The Middle Ages: Dark….or Brilliant?

Bookworm discovered and embedded a video by Professor Anthony Esolen, in which he challenges the common belief that the Middle Ages were a dark and dreary era with few redeeming attributes. Book adds thoughts of her own, and there is a good comment thread on the post.

Pseudodionysius posted the same video at Ricochet, resulting in an extensive discussion thread…192 comments so far…which includes significant pushback against the Esolen thesis. The thread became pretty contentious…unpleasantly so, at points, but it includes some worthwhile discussion and useful links, especially on the comparison of Medieval with Classical technologies.

The future of Islam or its absence.

Spengler has a new column that points out the coming collapse of Islam as a demographic entity.

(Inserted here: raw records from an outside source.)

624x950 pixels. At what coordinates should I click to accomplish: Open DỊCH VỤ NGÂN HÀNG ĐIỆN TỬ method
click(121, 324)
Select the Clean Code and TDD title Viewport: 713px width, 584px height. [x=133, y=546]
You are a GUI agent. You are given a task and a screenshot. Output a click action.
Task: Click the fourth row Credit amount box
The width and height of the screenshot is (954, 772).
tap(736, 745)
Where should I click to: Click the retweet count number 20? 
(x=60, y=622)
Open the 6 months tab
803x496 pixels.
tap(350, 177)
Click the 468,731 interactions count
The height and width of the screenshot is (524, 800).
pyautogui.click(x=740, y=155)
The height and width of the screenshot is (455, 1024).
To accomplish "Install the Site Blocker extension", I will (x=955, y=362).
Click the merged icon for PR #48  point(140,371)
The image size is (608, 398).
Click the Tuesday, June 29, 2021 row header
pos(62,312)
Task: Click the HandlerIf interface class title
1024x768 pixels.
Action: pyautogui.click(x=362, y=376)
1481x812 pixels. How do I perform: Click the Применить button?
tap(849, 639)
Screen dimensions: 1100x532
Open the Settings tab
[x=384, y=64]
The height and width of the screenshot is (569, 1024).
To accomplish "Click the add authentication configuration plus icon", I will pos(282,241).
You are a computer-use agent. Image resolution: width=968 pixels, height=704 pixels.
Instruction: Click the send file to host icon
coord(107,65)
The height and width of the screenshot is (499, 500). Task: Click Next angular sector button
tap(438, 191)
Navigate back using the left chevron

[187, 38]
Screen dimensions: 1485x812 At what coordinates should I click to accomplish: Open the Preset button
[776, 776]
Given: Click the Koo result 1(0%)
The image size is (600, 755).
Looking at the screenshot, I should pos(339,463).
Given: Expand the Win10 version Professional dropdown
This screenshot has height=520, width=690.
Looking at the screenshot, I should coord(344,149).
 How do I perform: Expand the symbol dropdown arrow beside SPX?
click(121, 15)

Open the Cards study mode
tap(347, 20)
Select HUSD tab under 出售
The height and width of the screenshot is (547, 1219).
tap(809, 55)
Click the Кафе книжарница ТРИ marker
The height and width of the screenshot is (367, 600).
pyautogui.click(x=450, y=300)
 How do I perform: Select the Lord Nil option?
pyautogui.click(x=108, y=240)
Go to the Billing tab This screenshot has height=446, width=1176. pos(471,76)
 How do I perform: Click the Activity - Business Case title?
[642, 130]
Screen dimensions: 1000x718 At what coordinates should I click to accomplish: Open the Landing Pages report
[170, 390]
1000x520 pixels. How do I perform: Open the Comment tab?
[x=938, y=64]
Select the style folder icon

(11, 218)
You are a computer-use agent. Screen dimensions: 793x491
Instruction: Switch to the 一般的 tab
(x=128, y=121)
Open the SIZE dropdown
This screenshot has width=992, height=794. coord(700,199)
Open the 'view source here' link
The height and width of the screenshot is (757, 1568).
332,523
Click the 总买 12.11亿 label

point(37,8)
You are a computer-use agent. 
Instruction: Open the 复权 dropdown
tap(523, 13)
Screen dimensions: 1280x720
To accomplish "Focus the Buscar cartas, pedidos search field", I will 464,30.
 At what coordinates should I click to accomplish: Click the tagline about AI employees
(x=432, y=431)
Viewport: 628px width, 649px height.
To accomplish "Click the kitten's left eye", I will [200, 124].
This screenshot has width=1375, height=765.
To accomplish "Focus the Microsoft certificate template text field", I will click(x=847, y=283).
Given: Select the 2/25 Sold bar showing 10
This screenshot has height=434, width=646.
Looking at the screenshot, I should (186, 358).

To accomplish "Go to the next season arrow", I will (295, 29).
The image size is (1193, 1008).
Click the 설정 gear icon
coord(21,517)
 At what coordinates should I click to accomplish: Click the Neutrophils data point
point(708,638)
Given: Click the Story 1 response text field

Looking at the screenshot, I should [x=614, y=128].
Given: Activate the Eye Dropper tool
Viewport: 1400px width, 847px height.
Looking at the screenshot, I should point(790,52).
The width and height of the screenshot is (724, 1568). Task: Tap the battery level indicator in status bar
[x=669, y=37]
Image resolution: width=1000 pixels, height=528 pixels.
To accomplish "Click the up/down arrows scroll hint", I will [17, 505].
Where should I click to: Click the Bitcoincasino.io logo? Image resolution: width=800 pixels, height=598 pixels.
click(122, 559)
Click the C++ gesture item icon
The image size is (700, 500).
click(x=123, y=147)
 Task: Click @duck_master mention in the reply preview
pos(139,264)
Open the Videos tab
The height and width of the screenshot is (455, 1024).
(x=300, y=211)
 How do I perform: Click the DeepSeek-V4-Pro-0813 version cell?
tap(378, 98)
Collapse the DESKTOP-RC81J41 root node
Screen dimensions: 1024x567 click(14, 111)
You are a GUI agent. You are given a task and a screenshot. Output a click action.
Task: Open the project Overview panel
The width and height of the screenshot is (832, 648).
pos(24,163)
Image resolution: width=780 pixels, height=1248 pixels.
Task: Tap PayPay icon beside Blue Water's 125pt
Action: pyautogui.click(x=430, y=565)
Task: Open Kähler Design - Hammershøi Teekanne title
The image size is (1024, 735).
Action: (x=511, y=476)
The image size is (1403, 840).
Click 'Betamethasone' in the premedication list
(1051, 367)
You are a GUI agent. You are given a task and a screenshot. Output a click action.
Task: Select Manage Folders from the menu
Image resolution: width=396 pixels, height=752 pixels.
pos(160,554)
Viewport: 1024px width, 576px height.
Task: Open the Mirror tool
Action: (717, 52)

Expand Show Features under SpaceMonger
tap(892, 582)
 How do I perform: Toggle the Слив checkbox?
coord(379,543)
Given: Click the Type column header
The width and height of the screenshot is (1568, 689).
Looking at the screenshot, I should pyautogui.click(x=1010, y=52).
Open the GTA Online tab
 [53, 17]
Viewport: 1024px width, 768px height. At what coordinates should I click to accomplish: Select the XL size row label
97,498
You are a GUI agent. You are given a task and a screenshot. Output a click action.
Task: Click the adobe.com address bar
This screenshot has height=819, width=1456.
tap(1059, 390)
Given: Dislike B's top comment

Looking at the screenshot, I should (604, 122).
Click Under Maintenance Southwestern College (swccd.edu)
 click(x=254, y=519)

I have thought for years that Iran, if the population ever succeeds in overthrowing the regime, will abandon Islam as its first priority. Spengler points to a column by David Ignatius that belatedly recognizes a phenomenon that has been noted by others for years.

Something startling is happening in the Muslim world — and no, I don’t mean the Arab Spring or the growth of Islamic fundamentalism. According to a leading demographer, a “sea change” is producing a sharp decline in Muslim fertility rates and a “flight from marriage” among Arab women.

Nicholas Eberstadt, a scholar with the American Enterprise Institute, documented these findings in two recent papers. They tell a story that contradicts the usual picture of a continuing population explosion in Muslim lands. Population is indeed rising, but if current trends continue, the bulge won’t last long.

The second class status of women in the Muslim world has led to important changes in their beliefs, especially about the religion that oppresses them.

Eberstadt’s first paper was expressively titled “Fertility Decline in the Muslim World: A Veritable Sea-Change, Still Curiously Unnoticed.” Using data for 49 Muslim-majority countries and territories, he found that fertility rates declined an average of 41 percent between 1975-80 and 2005-10, a deeper drop than the 33 percent decline for the world as a whole.

Twenty-two Muslim countries and territories had fertility declines of 50 percent or more. The sharpest drops were in Iran, Oman, the United Arab Emirates, Algeria, Bangladesh, Tunisia, Libya, Albania, Qatar and Kuwait, which all recorded declines of 60 percent or more over three decades.

The present fertility rate in Iran is about equal to that of irreligious Europe.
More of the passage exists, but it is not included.